Fairy Tales are cruel. They depict a world that is dark and selfish. Most of them stem from religious moral tales and medieval traditions. Doctor Who has dark elements, as all Science Fiction has, but its core message has always been optimistic. ‘Humanity has great potential’ is a mantra often uttered by the Doctor. Fairy Tales spout just the opposite with their reliance on staying where you are and being comfortable in oppression; never questioning authority.

Steve, you have removed all the sense of wonder from the show. The Doctor spends many times waxing poetic at the skies that he is a “protector” or a “guardian.” Look to the Series 5 episode The Pandorica Opens to see what I mean. The universe is so afraid of this trickster god that try to lock him up in an unescapable prison. They have good reason to do that for in response to this plot he turns around and breaks time again. This is in no way the Doctor. The Doctor has always been damaged but at the end of the day he is loving. You, Steve, have injected him with sadism.

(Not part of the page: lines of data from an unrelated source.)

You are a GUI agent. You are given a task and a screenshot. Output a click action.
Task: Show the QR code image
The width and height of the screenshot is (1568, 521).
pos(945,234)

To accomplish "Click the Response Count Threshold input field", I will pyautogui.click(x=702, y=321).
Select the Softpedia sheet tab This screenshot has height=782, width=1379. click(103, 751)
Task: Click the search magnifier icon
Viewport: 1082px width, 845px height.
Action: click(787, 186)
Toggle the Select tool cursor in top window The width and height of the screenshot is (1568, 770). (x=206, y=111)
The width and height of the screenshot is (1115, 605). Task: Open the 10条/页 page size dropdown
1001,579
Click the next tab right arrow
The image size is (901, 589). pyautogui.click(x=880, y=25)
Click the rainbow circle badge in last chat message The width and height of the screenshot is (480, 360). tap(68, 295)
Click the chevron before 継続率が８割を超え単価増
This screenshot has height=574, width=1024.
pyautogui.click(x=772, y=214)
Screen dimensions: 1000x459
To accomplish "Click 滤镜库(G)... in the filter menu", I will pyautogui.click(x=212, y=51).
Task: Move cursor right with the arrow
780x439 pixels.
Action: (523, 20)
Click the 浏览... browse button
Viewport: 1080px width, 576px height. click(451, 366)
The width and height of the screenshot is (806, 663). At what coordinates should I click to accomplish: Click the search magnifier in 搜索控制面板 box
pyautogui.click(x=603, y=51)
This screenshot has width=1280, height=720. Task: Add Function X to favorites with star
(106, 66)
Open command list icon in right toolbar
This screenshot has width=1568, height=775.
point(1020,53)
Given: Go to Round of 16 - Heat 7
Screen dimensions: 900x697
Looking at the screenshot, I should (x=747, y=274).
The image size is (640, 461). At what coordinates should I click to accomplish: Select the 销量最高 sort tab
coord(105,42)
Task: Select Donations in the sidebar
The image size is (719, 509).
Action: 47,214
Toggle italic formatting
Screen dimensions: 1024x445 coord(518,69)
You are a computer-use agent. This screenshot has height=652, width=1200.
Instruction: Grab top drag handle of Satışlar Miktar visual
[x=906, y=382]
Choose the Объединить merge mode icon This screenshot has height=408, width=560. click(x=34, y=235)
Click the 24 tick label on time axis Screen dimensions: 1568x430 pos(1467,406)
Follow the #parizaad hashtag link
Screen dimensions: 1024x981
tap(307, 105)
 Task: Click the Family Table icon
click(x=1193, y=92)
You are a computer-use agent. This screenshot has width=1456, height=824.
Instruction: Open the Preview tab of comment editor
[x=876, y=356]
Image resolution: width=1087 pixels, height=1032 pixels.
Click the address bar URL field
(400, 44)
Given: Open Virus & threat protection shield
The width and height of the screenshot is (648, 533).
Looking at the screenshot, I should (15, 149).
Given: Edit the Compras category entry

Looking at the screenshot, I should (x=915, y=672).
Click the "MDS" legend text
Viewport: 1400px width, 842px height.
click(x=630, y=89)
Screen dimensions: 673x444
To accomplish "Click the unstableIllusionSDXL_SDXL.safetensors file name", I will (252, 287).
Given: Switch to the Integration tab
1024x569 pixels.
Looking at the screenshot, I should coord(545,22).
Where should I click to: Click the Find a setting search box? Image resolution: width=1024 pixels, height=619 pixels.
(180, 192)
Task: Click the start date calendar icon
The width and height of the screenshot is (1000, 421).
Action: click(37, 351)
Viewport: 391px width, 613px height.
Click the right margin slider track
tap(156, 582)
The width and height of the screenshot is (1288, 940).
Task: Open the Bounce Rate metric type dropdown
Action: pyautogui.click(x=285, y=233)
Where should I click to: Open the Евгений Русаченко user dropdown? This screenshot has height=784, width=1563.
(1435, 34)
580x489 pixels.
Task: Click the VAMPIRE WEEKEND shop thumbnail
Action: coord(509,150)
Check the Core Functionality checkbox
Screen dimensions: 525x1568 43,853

It’s a common theme in Fairy Tales to depict a world that is asleep, while all the magic that once existed in the open, lives on in the back corners of this world. That is exactly how you have set up your Earth. It’s a place that wants to remain asleep to the threats and creatures that live beyond their orbits. You, Old Moff – my Moff, see humans as limited creatures who refuse to examine their existence. Why have them in the show at all then?

This Human nothingness is really one of the greatest problems in your Doctor Who. Like a true Fairy Tale the fairy is the centre of the story. Historically, the Companion has been the focus of the show and the Doctor has always been secondary to the experience. You have placed him at the centre and this has made the show uncompelling. The Doctor works best as a facilitator to the story. He fills the same position that Willie Wonka or Gandalf might fill, a guide to the universe.

Stevie Moffat, oI have heard your claims that Doctor Who is primarily a children’s show. You are correct to some degree here. It certainly began as a children’s show. Just because it is a show that is intended for children doesn’t mean that it has to be reduced to the level you have reduced it too. A good piece of child oriented story telling is one that is complex and rich. Your “modern fairy tale” is far too reductive and archetypical while your plots have become more convoluted and confusing.

Steve, I admit the Doctor snapping open the TARDIS is cool.